Required work: Only the lines from the one containing "Imprint (8, 2417)" through the one containing "Data Protection Policy (16, 2413)" should be printed, exactly as they appear below, with both ends included.

Entries supplied:
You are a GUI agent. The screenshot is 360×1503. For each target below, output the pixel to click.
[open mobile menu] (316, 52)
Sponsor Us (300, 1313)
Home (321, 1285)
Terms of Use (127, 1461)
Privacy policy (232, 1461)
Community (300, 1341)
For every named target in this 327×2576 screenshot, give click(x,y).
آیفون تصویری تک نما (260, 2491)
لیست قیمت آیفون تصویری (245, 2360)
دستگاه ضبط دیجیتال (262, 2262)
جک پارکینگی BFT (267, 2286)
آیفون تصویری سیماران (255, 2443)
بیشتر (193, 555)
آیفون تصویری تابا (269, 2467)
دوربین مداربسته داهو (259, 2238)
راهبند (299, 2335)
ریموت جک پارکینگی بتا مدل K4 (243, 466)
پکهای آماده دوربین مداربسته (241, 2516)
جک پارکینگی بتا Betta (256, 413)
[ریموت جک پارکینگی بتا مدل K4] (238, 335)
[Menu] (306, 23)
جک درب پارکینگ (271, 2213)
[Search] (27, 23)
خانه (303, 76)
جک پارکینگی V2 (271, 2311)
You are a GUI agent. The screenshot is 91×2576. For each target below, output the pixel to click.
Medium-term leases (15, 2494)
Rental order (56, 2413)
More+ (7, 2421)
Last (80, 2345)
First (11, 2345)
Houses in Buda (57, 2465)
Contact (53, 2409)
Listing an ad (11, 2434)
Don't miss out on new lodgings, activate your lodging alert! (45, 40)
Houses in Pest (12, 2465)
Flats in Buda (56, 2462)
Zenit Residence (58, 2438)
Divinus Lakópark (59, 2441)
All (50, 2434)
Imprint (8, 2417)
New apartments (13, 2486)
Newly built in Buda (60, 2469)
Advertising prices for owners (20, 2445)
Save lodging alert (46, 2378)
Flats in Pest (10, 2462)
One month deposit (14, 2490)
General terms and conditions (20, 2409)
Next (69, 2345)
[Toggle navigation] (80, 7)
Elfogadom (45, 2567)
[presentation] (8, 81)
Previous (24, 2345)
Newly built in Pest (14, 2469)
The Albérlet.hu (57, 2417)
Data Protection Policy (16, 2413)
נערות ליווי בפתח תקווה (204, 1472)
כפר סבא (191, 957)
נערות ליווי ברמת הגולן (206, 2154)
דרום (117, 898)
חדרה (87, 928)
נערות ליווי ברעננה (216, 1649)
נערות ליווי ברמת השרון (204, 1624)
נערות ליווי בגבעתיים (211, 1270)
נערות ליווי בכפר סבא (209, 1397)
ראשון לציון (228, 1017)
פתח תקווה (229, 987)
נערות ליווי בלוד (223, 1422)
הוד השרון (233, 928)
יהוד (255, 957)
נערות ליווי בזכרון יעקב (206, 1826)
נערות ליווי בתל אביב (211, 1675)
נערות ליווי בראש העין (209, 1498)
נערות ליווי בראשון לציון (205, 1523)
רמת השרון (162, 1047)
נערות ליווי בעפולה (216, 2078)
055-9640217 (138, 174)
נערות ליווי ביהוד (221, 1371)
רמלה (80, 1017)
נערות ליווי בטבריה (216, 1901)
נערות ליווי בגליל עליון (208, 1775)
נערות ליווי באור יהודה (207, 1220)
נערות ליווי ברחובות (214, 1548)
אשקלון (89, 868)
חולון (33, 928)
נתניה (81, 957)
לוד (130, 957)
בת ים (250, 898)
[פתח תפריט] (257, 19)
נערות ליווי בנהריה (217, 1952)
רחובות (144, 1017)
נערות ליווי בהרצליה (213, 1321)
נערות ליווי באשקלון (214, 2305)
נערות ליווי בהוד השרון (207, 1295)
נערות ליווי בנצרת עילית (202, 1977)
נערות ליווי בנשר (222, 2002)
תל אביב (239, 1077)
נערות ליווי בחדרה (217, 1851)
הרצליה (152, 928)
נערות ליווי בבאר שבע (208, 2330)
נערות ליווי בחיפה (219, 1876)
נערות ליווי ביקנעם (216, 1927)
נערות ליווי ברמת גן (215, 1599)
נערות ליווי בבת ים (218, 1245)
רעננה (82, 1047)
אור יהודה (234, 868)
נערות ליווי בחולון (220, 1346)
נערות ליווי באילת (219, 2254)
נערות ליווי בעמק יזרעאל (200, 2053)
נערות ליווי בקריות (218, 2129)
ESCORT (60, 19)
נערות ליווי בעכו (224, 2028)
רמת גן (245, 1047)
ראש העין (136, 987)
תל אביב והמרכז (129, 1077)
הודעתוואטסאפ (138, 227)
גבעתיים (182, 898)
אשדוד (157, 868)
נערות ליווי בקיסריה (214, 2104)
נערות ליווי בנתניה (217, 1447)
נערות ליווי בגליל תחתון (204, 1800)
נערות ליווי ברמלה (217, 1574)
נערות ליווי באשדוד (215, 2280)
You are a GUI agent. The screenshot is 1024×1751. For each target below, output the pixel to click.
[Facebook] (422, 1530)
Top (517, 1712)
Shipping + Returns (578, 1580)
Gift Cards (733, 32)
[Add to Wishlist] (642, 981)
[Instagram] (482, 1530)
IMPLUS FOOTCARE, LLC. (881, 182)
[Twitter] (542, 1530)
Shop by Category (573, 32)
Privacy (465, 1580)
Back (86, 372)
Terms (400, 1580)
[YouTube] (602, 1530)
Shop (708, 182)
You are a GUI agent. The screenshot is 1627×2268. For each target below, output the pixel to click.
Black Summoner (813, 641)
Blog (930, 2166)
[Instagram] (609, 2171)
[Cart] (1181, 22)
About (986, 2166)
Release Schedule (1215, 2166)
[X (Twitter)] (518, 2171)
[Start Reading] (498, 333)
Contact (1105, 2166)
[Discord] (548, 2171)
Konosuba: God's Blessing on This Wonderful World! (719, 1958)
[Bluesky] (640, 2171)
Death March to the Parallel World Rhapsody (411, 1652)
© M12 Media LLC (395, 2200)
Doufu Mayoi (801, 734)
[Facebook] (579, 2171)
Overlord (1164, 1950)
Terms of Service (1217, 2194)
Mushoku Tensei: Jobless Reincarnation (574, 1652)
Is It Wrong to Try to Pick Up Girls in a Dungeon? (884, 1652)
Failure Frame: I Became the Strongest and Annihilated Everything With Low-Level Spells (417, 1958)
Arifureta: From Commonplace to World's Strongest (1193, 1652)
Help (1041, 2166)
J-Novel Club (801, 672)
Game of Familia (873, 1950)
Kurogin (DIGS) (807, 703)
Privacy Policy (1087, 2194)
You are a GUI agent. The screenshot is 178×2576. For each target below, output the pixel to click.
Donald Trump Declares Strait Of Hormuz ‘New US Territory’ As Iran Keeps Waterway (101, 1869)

Finished exercise:
Imprint (8, 2417)
New apartments (13, 2486)
Newly built in Buda (60, 2469)
Advertising prices for owners (20, 2445)
Save lodging alert (46, 2378)
Flats in Pest (10, 2462)
One month deposit (14, 2490)
General terms and conditions (20, 2409)
Next (69, 2345)
[Toggle navigation] (80, 7)
Elfogadom (45, 2567)
[presentation] (8, 81)
Previous (24, 2345)
Newly built in Pest (14, 2469)
The Albérlet.hu (57, 2417)
Data Protection Policy (16, 2413)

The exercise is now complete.